The rexinoid LG100268 (Ligand Pharmaceuticals, San Diego, CA) (Fig. 1b) has been shown to inhibit cell survival pathways involving PI3K and NFκB [219]. When used in conjunction with the SERM arzoxifene, LG100268 was shown to promote apoptosis in a rat model of estrogen-dependent breast carcinoma and in human breast cancer cells in culture [219]. In addition, a dramatic reduction in tumor volume occurs in tumor-bearing rats after three courses of treatment with LG100268 and arzoxifene. These results open up new avenues in chemoprevention with the ability to administer high doses of drugs for short-term use with high potency and minimal side effects.

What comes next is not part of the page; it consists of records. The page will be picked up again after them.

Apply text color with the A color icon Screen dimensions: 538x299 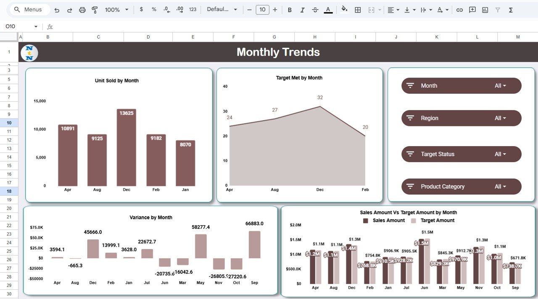point(328,9)
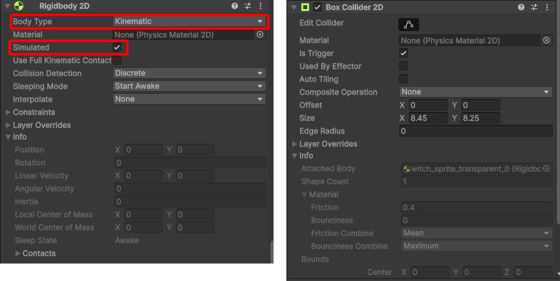Screen dimensions: 560x281
Task: Open Rigidbody 2D three-dot options menu
Action: pos(261,6)
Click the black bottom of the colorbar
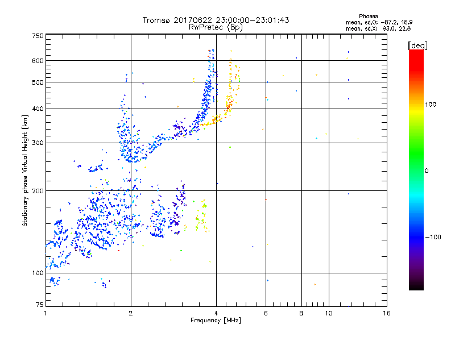Viewport: 455px width, 341px height. (x=416, y=286)
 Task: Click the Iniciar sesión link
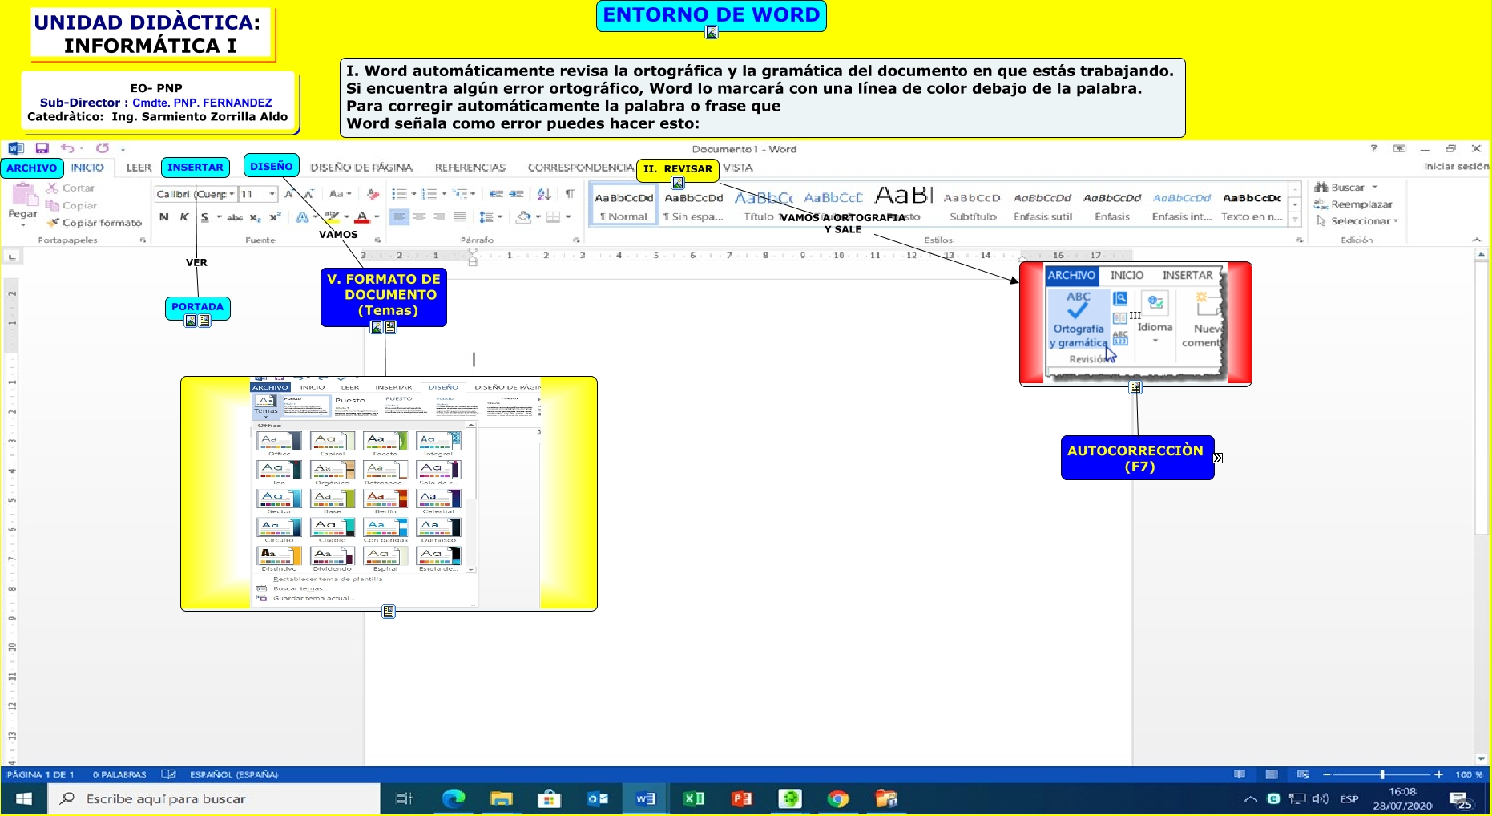click(1455, 167)
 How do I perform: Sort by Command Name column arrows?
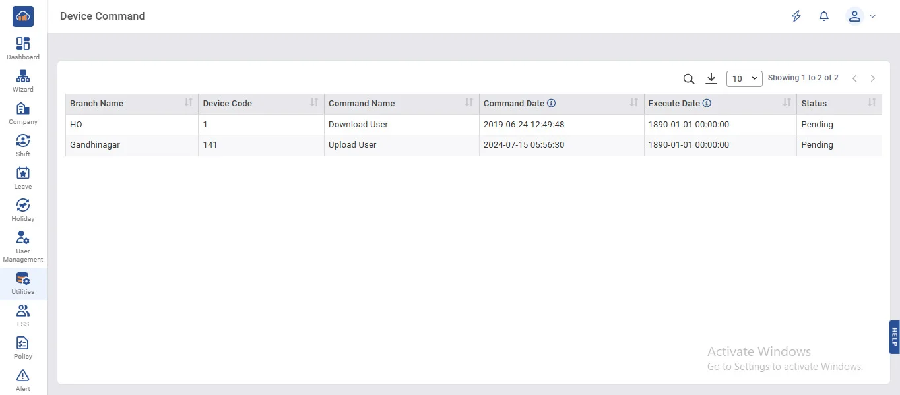pos(469,102)
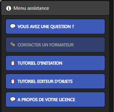The image size is (114, 112).
Task: Show A PROPOS DE VOTRE LICENCE information
Action: [55, 100]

Despite promising results in preclinical studies, in clinical studies rexinoids do not perform up to expectations for the treatment of lung and breast carcinomas. In a clinical study of bexarotene in patients with metastatic breast cancer, the rexinoid showed limited activity with only a 20% partial response in women with hormone-refractory or chemotherapy-refractory disease [208]. In a more recent phase III trial, bexarotene was used in combination with more classical chemotherapy agents, such as cisplatin or carboplatin, where it failed to meet primary end points in advanced non-small cell lung carcinoma, but it did increase the overall survival of certain patient subgroups (i.e. males, smokers, and patients with stage IV disease) [208]. The key to understanding the seemingly conflicting results of preclinical and clinical studies may lie in deciphering the downstream targets of RXR action in vivo.

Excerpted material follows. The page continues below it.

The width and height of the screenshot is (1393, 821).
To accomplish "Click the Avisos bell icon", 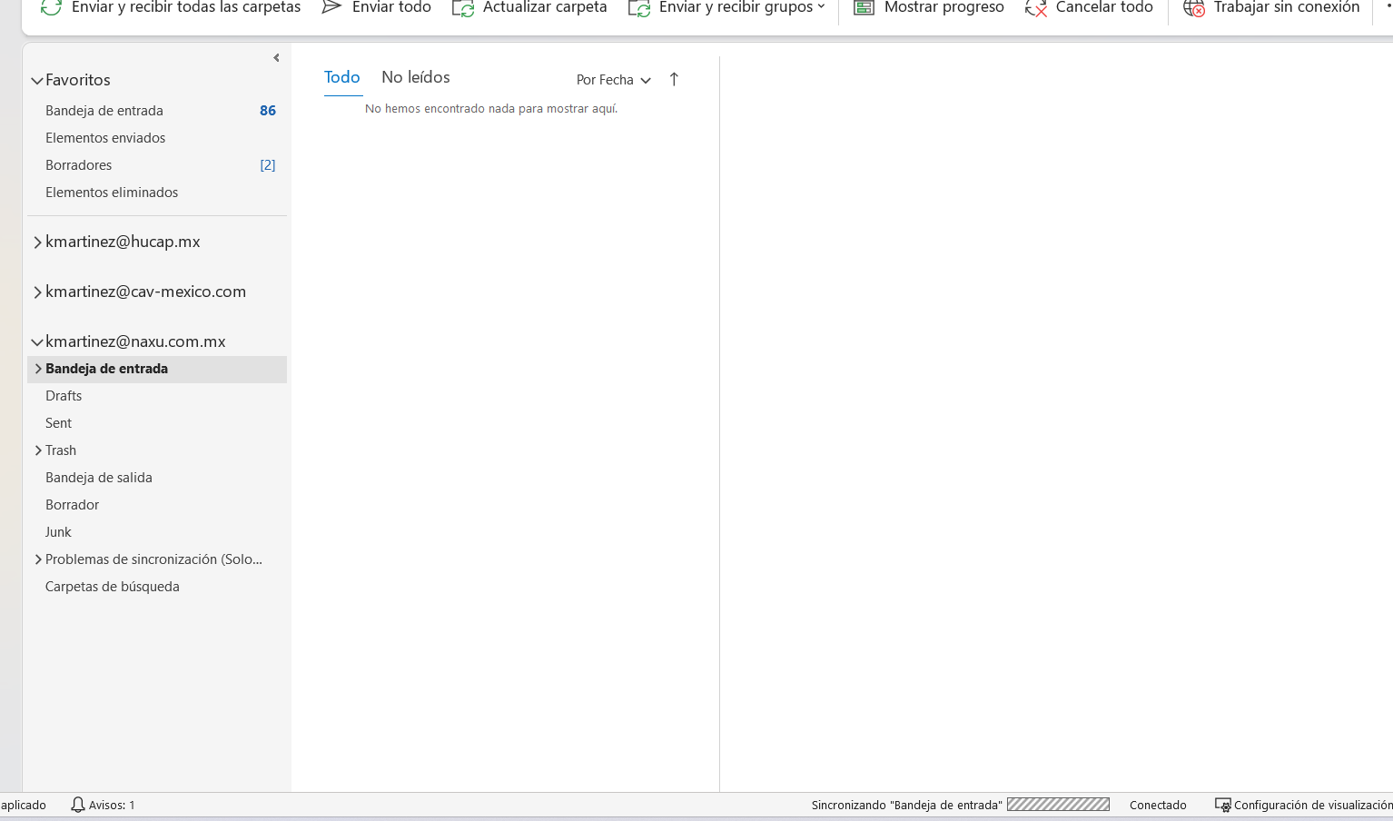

Cumulatively, these data demonstrate that retinoids and their receptors play critical roles in development and homeostasis of a variety of tissues and that perturbation of either the ligand or receptor function can have both disease and therapeutic implications. Future experimental work will have to address the intricate relationship(s) between the receptors and their ligands. Moreover, further comparative analyses of the gene networks controlled by RAR and RXR will help to decipher the evolution of the RA signaling cascade and the functions of RA in different species. This will in turn provide new insights into the structure and function of the vertebrate pathways, which might ultimately lead to the development of new paralog-specific ligands with implications in a clinical setting.